Bank may, at any time, whether or not this Note is due (a) pledge or transfer
this Note and Security Agreement and the Collateral, whereupon Bank shall be
relieved of all duties and responsibilities hereunder and relieved from any and
all liability with respect to any Collateral so pledged or transferred, and any
pledgee or transferee shall, for all purposes, stand in place of Bank hereunder
and have all the rights of Bank hereunder; (b) vote the Collateral; (c) notify
Obligor on any Collateral to make payment to Bank of any amounts due or to
become due thereon; (d) demand, xxx for, collect or make any compromise or
settlement it deems desirable with reference to the Collateral; (e) take
possession or control of any proceeds of Collateral; and (f) exercise all other
rights necessary or required, in Bank's discretion, in order to protect its
interests hereunder.
In no event shall Bank or any holder hereof be entitled to unearned or unaccrued
interest or other charges or any rebates, except as may be authorized by law;
nor shall any such party be entitled to receive at any time any such charges not
allowed or permitted by law, or any interest in excess of the maximum allowed by
law from time to time.
No delay or omission on the part of Bank in exercising any right hereof shall
operate as a waiver of such right or any other right under this Note.

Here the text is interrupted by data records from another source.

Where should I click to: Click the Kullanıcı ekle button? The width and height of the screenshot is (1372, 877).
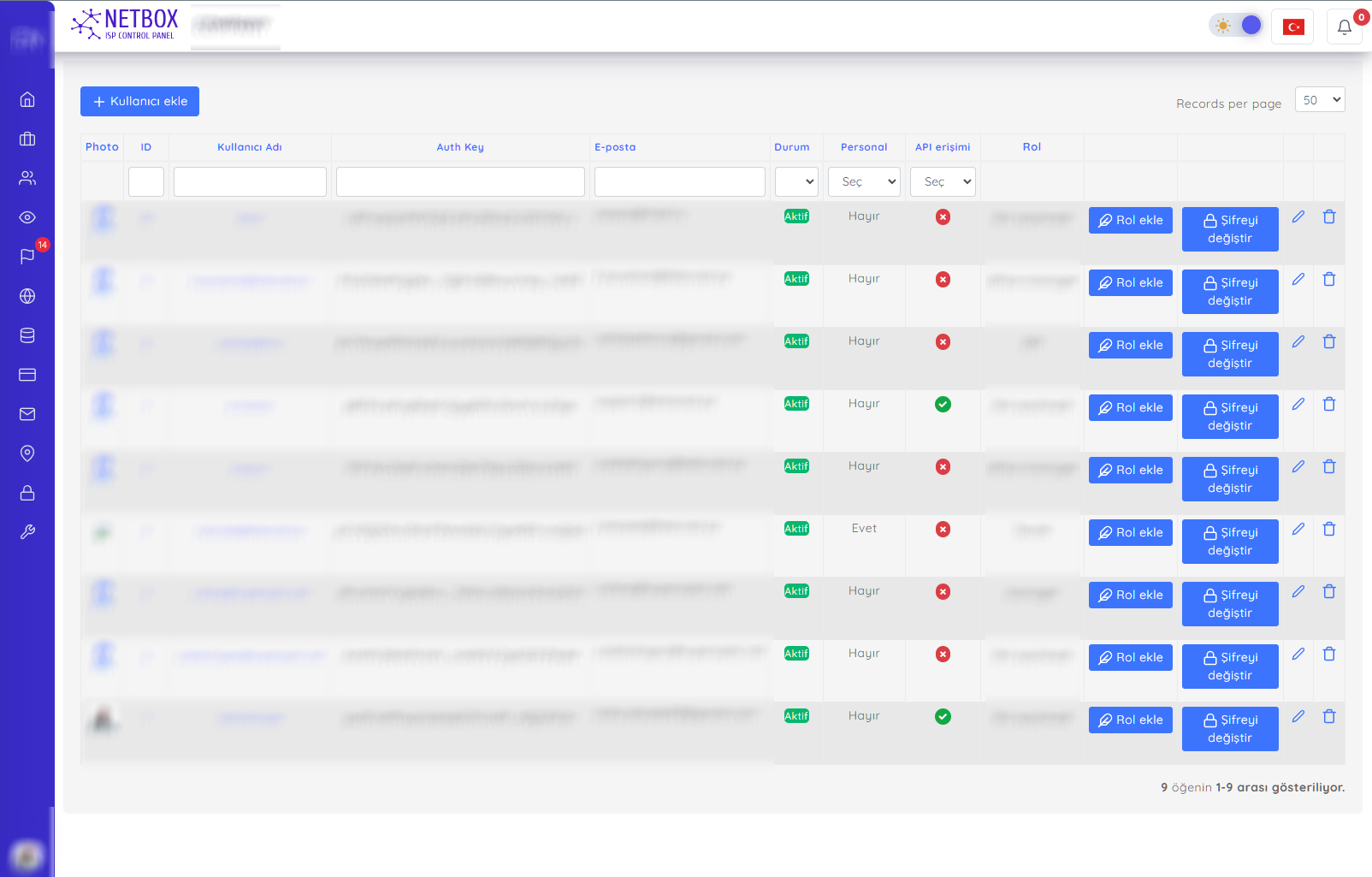(139, 101)
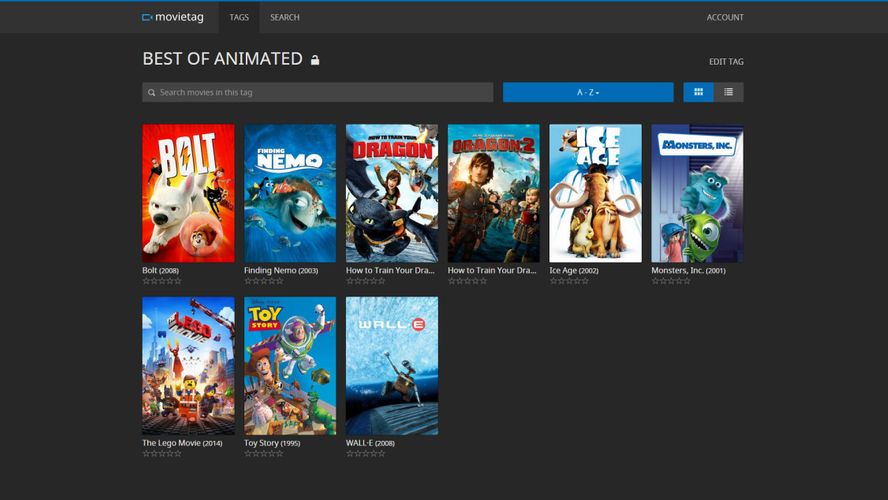Open the Ice Age movie poster

coord(595,193)
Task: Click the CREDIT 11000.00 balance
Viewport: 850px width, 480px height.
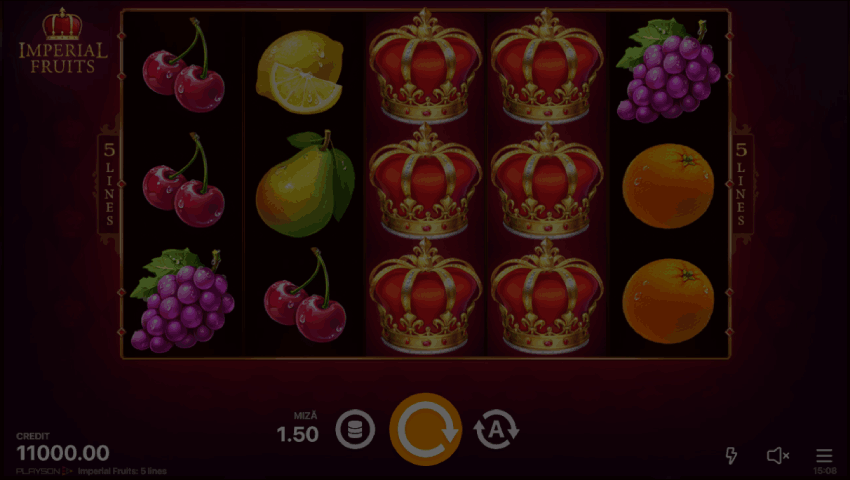Action: pyautogui.click(x=63, y=447)
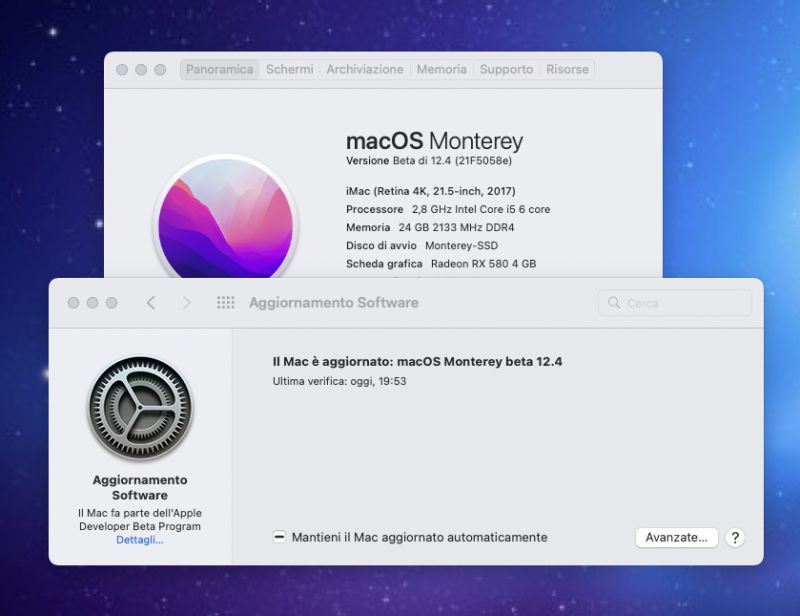Minimize the Aggiornamento Software window
Screen dimensions: 800x616
point(92,303)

Presentment, demand, protest, notice of dishonor and all other notices are
hereby waived by each and every Obligor. This Note shall be construed and
enforced according to the laws of the State of Florida and the parties agree
that any litigation by either party with respect to this Note shall take place
and be litigated in Dade County, Florida. The Obligors, jointly and severally,
promise and agree to pay any and all reasonable attorney's fees and costs
(whether or not suit is filed, and including both the trial and appellate level
on appeal, if any) in an amount not less than ten percent (10%) of the principal
sum. The Obligors jointly and severally agree to pay any and all filing fees and
intangible taxes and any other imposition imposed on the obligation evidenced
hereby. Any notice to Maker shall be sufficiently served for all purposes if
placed in the mail, postage prepaid, addressed to or left upon the premises at
the address shown or any other address shown on Bank's records.
Each Obligor hereby expressly consents to any and all extensions and renewals,
in whole or in part, and all delays in time of payment or other performance with
the holder hereof may grant or permit at any time and from time to time without
limitation and without any notice to or further consent of any Obligor. Each
Obligor shall also be bound by all of the foregoing items, and those of the
front side hereof, without the requirement that Bank or any holder hereof first
go against the Collateral hereof, or any security interest granted hereby.
Each Obligor agrees to furnish current and accurate financial data to Bank upon
request.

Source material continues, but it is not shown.